• **WHAT IS NEEDED**: Write out all the data below exactly.

[Dataset entries]
----

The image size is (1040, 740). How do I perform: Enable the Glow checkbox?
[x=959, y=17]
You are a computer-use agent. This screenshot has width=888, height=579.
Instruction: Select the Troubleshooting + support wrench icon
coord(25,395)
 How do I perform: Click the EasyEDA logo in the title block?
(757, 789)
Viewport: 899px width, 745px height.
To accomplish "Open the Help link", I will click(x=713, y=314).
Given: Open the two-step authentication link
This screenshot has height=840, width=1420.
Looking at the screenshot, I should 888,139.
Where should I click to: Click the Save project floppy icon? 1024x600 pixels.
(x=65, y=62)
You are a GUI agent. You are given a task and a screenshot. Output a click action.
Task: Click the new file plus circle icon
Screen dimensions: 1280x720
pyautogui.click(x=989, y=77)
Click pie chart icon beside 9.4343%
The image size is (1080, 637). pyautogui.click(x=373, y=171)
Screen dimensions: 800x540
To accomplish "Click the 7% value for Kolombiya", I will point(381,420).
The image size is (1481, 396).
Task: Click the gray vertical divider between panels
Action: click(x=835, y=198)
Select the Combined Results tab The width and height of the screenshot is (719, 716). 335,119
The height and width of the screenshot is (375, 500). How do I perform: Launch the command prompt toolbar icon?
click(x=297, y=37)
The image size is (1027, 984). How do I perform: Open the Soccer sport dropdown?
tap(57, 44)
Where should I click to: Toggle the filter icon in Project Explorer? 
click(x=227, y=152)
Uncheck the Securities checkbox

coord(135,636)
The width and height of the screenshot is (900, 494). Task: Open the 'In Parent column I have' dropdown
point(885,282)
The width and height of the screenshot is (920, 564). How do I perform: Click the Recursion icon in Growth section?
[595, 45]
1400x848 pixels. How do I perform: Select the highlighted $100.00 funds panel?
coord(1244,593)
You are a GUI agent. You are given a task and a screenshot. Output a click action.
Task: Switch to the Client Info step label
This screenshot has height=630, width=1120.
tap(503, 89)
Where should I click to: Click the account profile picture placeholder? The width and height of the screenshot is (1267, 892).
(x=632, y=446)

----

• **ANSWER TO THIS EXERCISE**:
The image size is (1040, 740). How do I perform: Enable the Glow checkbox?
[x=959, y=17]
You are a computer-use agent. This screenshot has width=888, height=579.
Instruction: Select the Troubleshooting + support wrench icon
coord(25,395)
 How do I perform: Click the EasyEDA logo in the title block?
(757, 789)
Viewport: 899px width, 745px height.
To accomplish "Open the Help link", I will click(x=713, y=314).
Given: Open the two-step authentication link
This screenshot has height=840, width=1420.
Looking at the screenshot, I should 888,139.
Where should I click to: Click the Save project floppy icon? 1024x600 pixels.
(x=65, y=62)
You are a GUI agent. You are given a task and a screenshot. Output a click action.
Task: Click the new file plus circle icon
Screen dimensions: 1280x720
pyautogui.click(x=989, y=77)
Click pie chart icon beside 9.4343%
The image size is (1080, 637). pyautogui.click(x=373, y=171)
Screen dimensions: 800x540
To accomplish "Click the 7% value for Kolombiya", I will point(381,420).
The image size is (1481, 396).
Task: Click the gray vertical divider between panels
Action: click(x=835, y=198)
Select the Combined Results tab The width and height of the screenshot is (719, 716). 335,119
The height and width of the screenshot is (375, 500). How do I perform: Launch the command prompt toolbar icon?
click(x=297, y=37)
The image size is (1027, 984). How do I perform: Open the Soccer sport dropdown?
tap(57, 44)
Where should I click to: Toggle the filter icon in Project Explorer? 
click(x=227, y=152)
Uncheck the Securities checkbox

coord(135,636)
The width and height of the screenshot is (900, 494). Task: Open the 'In Parent column I have' dropdown
point(885,282)
The width and height of the screenshot is (920, 564). How do I perform: Click the Recursion icon in Growth section?
[595, 45]
1400x848 pixels. How do I perform: Select the highlighted $100.00 funds panel?
coord(1244,593)
You are a GUI agent. You are given a task and a screenshot. Output a click action.
Task: Switch to the Client Info step label
This screenshot has height=630, width=1120.
tap(503, 89)
Where should I click to: Click the account profile picture placeholder? The width and height of the screenshot is (1267, 892).
(x=632, y=446)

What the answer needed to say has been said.